Lengths of nicking fragments produced by in vitro-synthesized Rep78. (A) The StyI-XhoI (PvuII) fragment was used for the nicking reaction. The major nicking site of Rep protein reported elsewhere is shown (arrowhead). The sequencing primer (nt 311 to 337) to produce DNA ladders is indicated by an arrow. (B) The other substrate for the trs nicking reaction. (C) The nicking products derived from the StyI-XhoI fragment (lane N) were resolved on a 6% denaturing sequencing gel along with sequencing ladders. The sequencing ladders were prepared by using the Takara Taq cycle sequencing kit with some modifications: the reaction mixture contained dGTP instead of 7-deaza dGTP, 10% dimethyl sulfoxide, and ³²P-5′-end-labeled 27-nt oligonucleotide (see panel A). Arrowheads indicate the cutting sites. (D) The nicking products derived from the StyI-XhoI fragment (lane N) were also separated on a 6% gel with sequence ladders produced by a chemical reaction.
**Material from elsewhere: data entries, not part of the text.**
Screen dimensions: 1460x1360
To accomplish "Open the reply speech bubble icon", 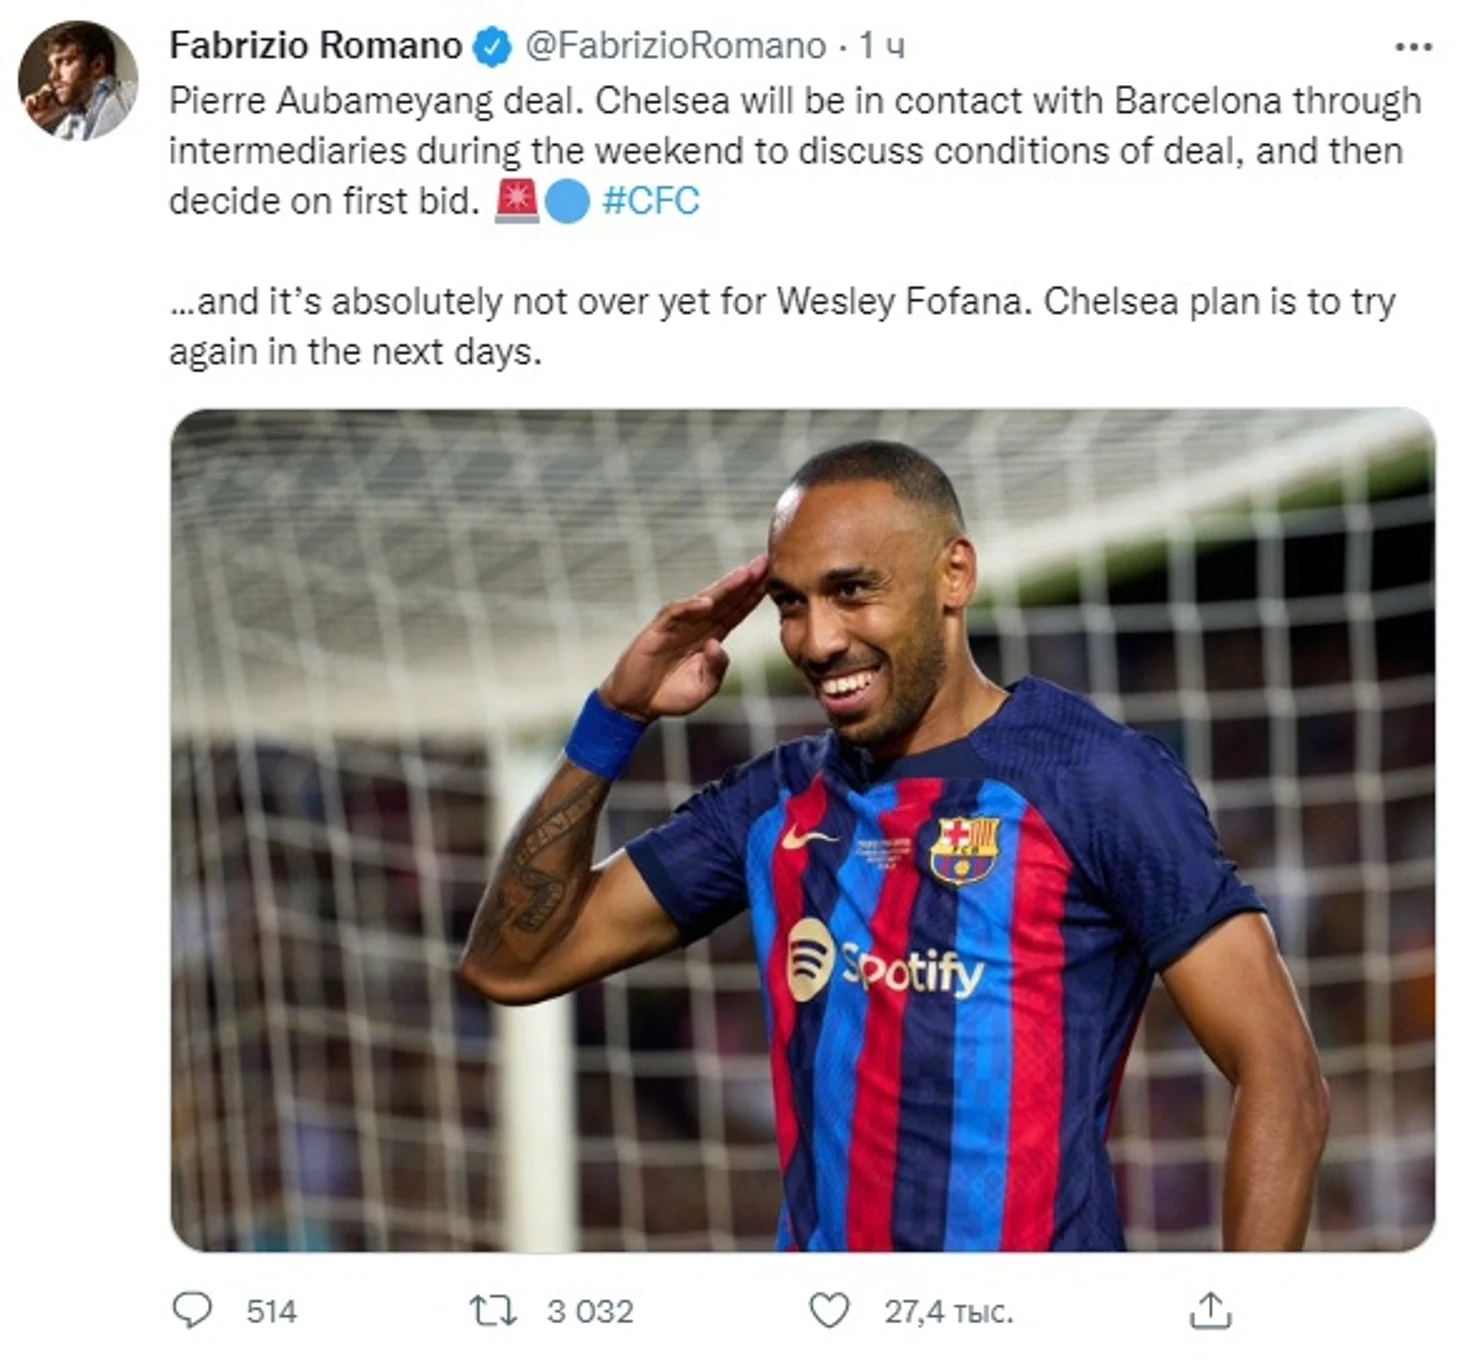I will pos(192,1310).
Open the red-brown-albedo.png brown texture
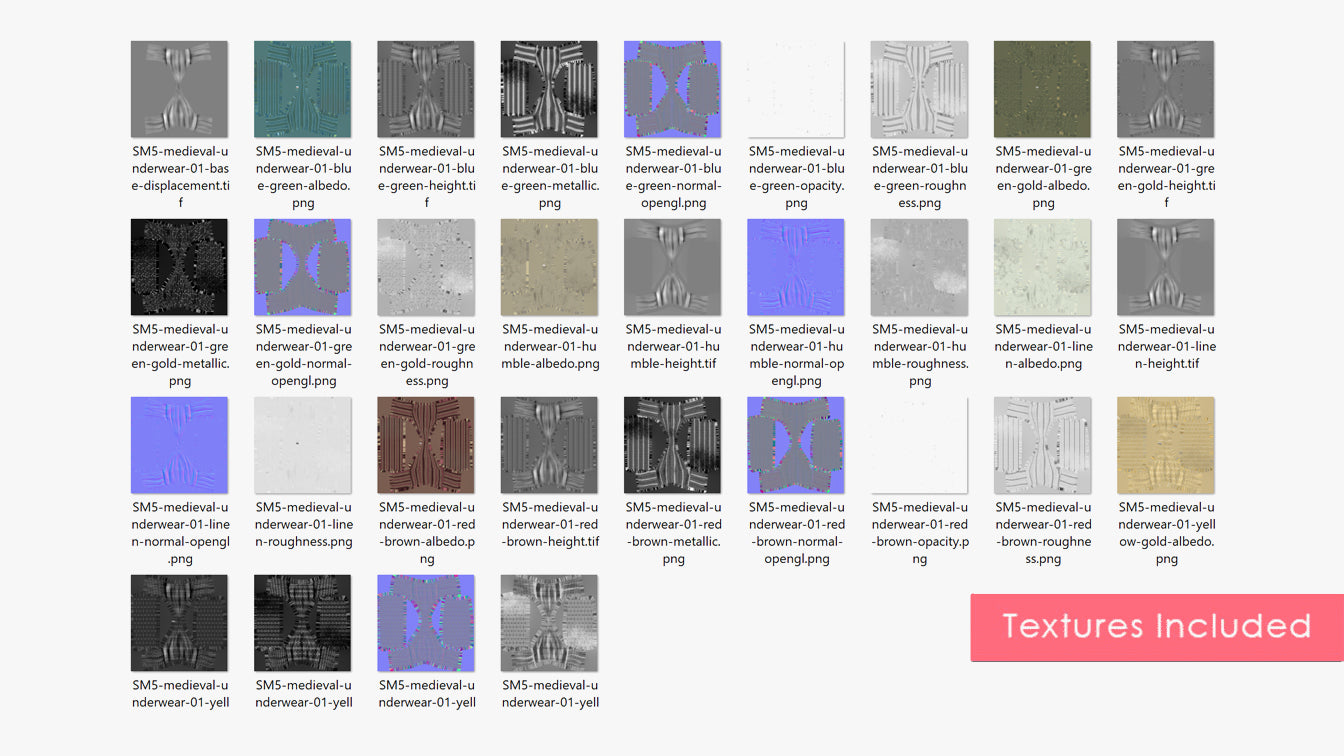 [426, 445]
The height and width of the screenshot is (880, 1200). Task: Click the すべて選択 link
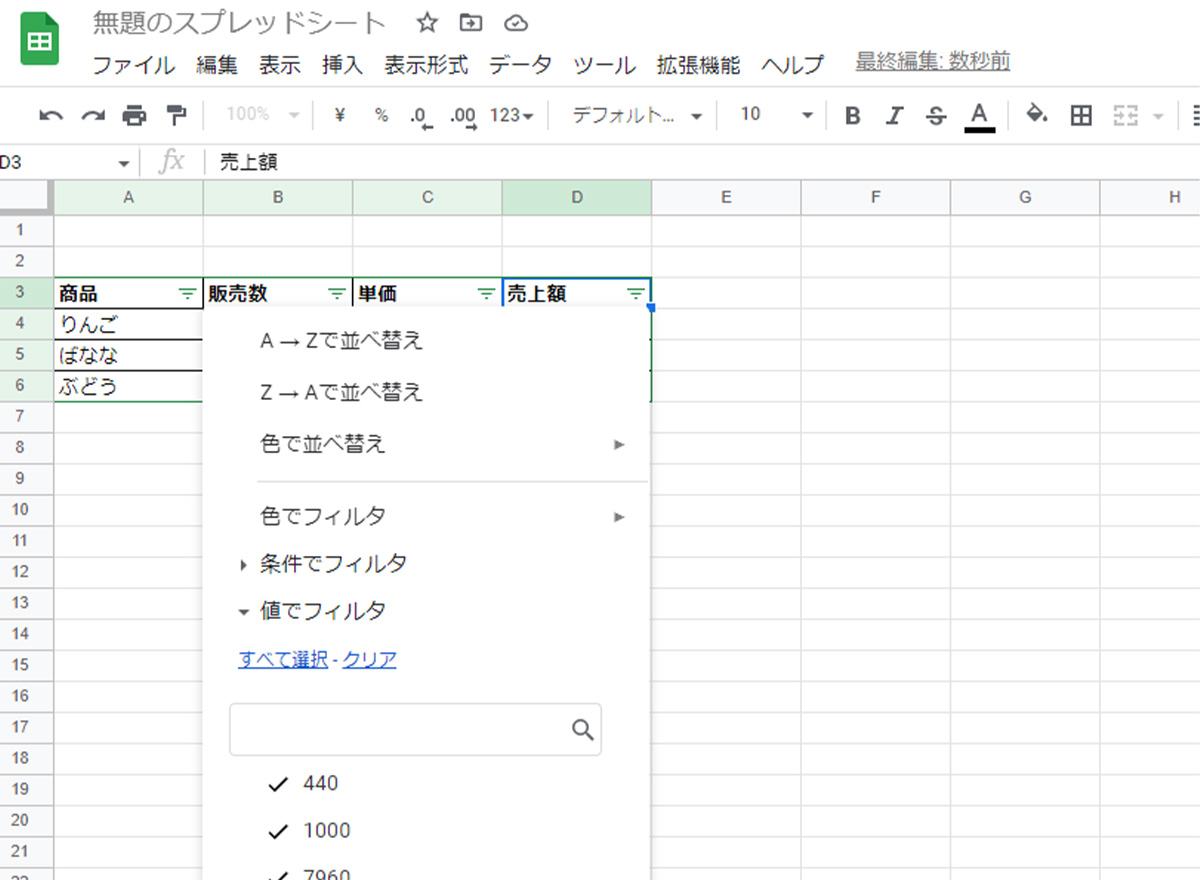(x=283, y=660)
The deduced cut sites are indicated by arrowheads. There is about a 1-base difference between ladders produced by primer extension and by chemical reaction. (E) The nicking products derived from the SmaI-XhoI fragment were resolved on a 6% denaturing sequence gel with chemically prepared sequence ladders. Arrowheads indicates the deduced nicking sites.

FIG. 7

trs endonuclease activities of mutant Rep proteins synthesized in vitro. The ³²P-5′-end-labeled StyI-XhoI fragment derived from AAVS1 was used as a template (S). Reaction mixtures were the same as described in the legend to Fig. 5. Substrates and nicking products (P) were separated on 8% nondenaturing gels. When nicking products were observed, we concluded that mutant Rep proteins retained trs endonuclease activity even if the amounts of the products were small. Nicking products below a background level are indicated by closed circles.

FIG. 8

Ability of mutant Rep proteins to introduce ITR plasmid into AAVS1. Two micrograms of pCMVR78, mutant Rep expression plasmids, or blank vector was transfected into 2 × 10⁵ 293 cells/well in six-well plates along with 2 μg of pW1, harboring a lacZ expression cassette flanked by ITRs, by a standard calcium phosphate precipitation method. Twenty-four hours later, total cellular DNA was isolated and suspended finally in 200 μl of TE. PCR to detect site-specific integration was carried out as reported previously with minor modifications: 1 μl of isolated genomic DNA was subjected to a thermal cycling reaction in a 20-μl reaction mixture containing 1× thermophilic DNA polymerase buffer [10 mM KCl, 20 mM Tris-HCl (pH 8.8), 10 mM (NH₄)₂SO₄, 4 mM MgSO₄, 0.1% Triton X-100 (NEB)], 1 μM 5′-CGGCCTCAGTGAGCGAGCGAGC and 5′-CGGGGAGGATCCGCTCAGAGGACA, and 2 U of Deep Vent Exo(−) DNA polymerase (NEB). The cycling conditions were 99°C for 1 min followed by 35 cycles of 99°C for 10 s and 72°C for 4 min. Ten microliters of the PCR mixture was transferred to a hybridization membrane (Hybond-N⁺; Amersham) by using a dot blot apparatus and hybridized with a ³²P-labeled AAVS1 probe. The membranes were then analyzed on a BAS-1500 imaging analyzer. The assay was repeated at least four times. p, positive control for hybridization.

FIG. 9

Summary of mutant Rep78 proteins and their functions. The abilities of mutant Rep78 proteins to bind to the GAGC motif, nick at the trs, and mediate integration into AAVS1 were compared to those of wild-type Rep78. Open circles indicate that the activities are comparable to those of the wild type. Shaded circles indicate reduced activities. Closed circles indicate that activities are below background levels. EMSA was performed in triplicate, and the assay to detect site-specific integration was repeated at least four times. When nicking products were observed in the trs endonuclease assay, we concluded that the mutant Rep proteins retained nicking activity even if the amounts of the products were small. If data obtained by using single-substitution mutants are available, results for double mutants are omitted.